In an earlier post, My Education In Going to College, I commented:

what was done most recently by some wonderfully-over-funded people in an effort to get their children into a Tier one school certainly did not have to happen in the manner it did. They could have just approached school authorities and with a “Thornton Mellon’s” (Back to School’s – Rodney Dangerfield) audacity, offered to pay full ride and make a sizeable donation to the school. Maybe I am wrong; but, I do not know of many schools who would turn down a half a $million donation or so and a student who is willing to pay full price at the same time. Schools are short of funding. I am pretty sure this is going on today with little being said about the donations. Perhaps, others here would disagree with me?

It appears my comment is more correct than wishful thinking as detailed in The Atlantic’s “Elite Colleges Constantly Tell Low-Income Students That They Do Not Belong.”

The Atlantic article explores Anthony Jack’s “The Privileged Poor” and gets into the detail of the prevailing wealth at top-tier schools. For instance, it is no secret, many of the students come from elite origins. For example:

“Led by the Harvard economist Raj Chetty a team of researchers found students coming from families in the top 1 percent of household incomes (those who make more than $630,000 a year) are 77 times more likely to be admitted to and attend an Ivy League school than students coming from families who make less than $30,000 a year.” I do not consider this to be a new discovery. Most people go to where they can and to what they can afford. And many end up at for-profits with a hope of achieving some type of equivalency and a chance to succeed.

“The study found that 38 elite colleges have more students who come from families in the top 1 percent than students who come from the bottom 60 percent or families making less than $65,000 a year.” Granted those 1 percenters are not the “real” rich in income as the 1 tenth of 1 percent comprising 115,000 households but, they do have enough money available to influence a school. They do count in the scheme of influencing outcomes.

14% of all the students at the elite colleges such as Stanford, Princeton, or Columbia come from the bottom half of the US income distribution. Before I go on, the author (Jack) details what he identifies as the privileged-poor and the doubly-disadvantaged. Privileged poor students come from low-income backgrounds and more than likely attended wealthy private high schools which gives them familiarity with and an acquired access to the social and cultural capital making people successful at elite universities. In other words, they know the ropes and how to get about.
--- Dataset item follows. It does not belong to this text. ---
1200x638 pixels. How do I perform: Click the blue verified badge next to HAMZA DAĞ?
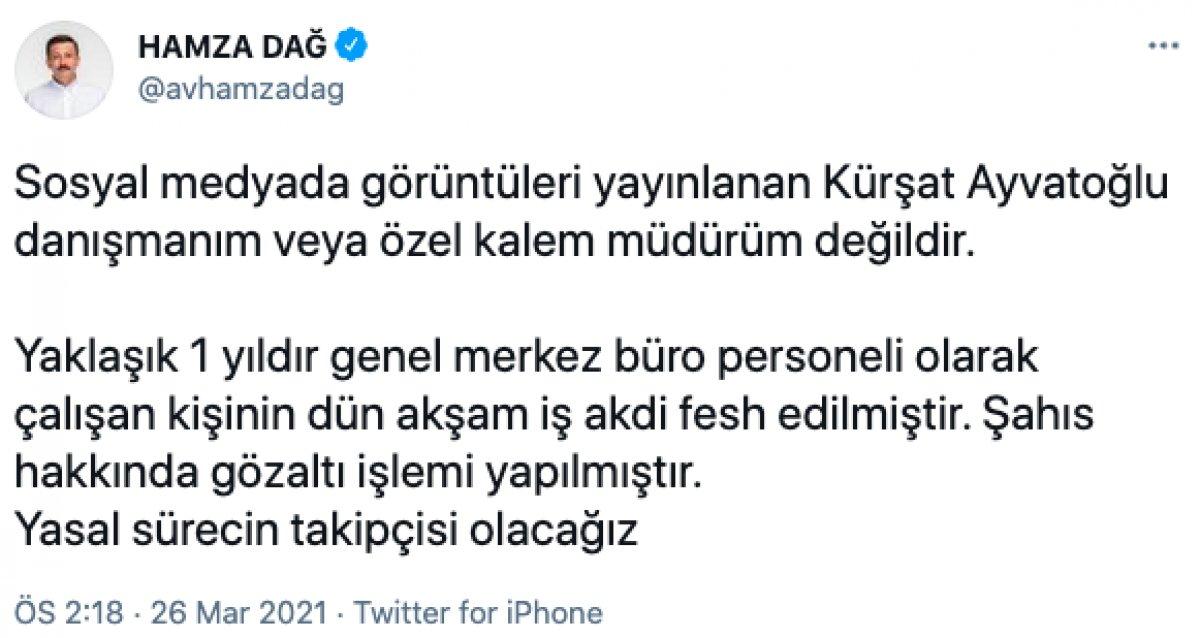click(x=352, y=42)
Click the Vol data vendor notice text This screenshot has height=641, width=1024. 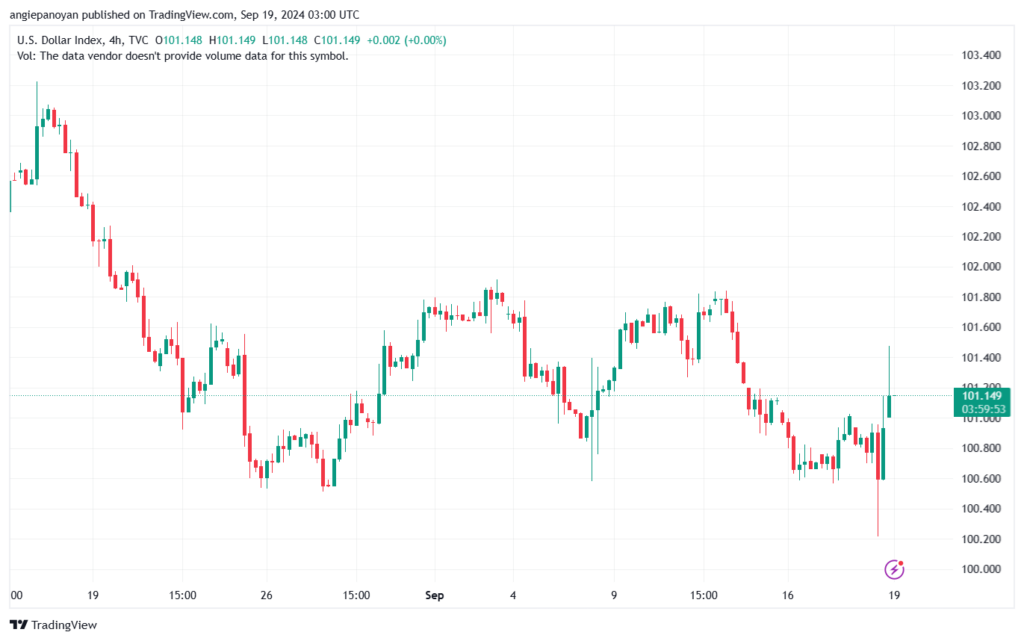click(x=183, y=56)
Doubly disadvantaged students arrive at these top institutions from neighborhood public schools many of which are overcrowded and underfunded. These students have excelled, however they are ill-equipped and lack the sociocultural tools necessary to understand the nuances of how these elite colleges operate. The doubly disadvantaged lack the social capital many students the 77-percenters and the privileged poor, the faculty, and the administrators have taken for granted. There are few mentors, councilors, or whatever you want to call them to guide them.

The advantage of the 77-percenters have is in the exposure to better schools, neighborhoods, and economics. For all intents and purposes their parents buy their way into the elite schools through private-school tuition, test prep, donations to colleges, and a myriad of other advantages which opened doors and prepared them to compete. They also rarely experience the same level of skepticism as to whether they have ‘earned’ their place as would those who enter the elite schools as a privileged poor of doubly disadvantaged.

Back to the controversy . . . rather than buy their way into the university with full price tuition and “Thorton Mellon-like” donations, these parents tried a cheaper route to getting their children admitted. Historically, the elite have used wealth to get their kids into top colleges via legal and widely recognized means—legacy, athletic admissions favoring the wealthy, and the use of test preparation to gain an advantage. Some followed the route of Thornton Mellon from “Back To School” and made or offered some nice donations meant to influence the school regardless of whether it paid for a new School of Business building or a revamped sports field.

The parents caught up in the illegal bribery opted instead for a different scheme of conspiracy and bribes. These bribes were cheaper than a building, less costly than paying for years of student preparation, going to sports games and having your child coached, and personally guiding and working with your children. Many were the vacations we took focused around soccer tournaments and many were the meetings we had with teachers and colleges.

Upfront here is the deal; a $million plus full tuition or meet me tonight at such and such place for $500,000 and full tuition. The only difference is how the bribe is made as the thumb is still on the admissions scale of yea or nay.

What is the difference? A bribe is a bribe and while one is illegal, I would say both face a test of morality.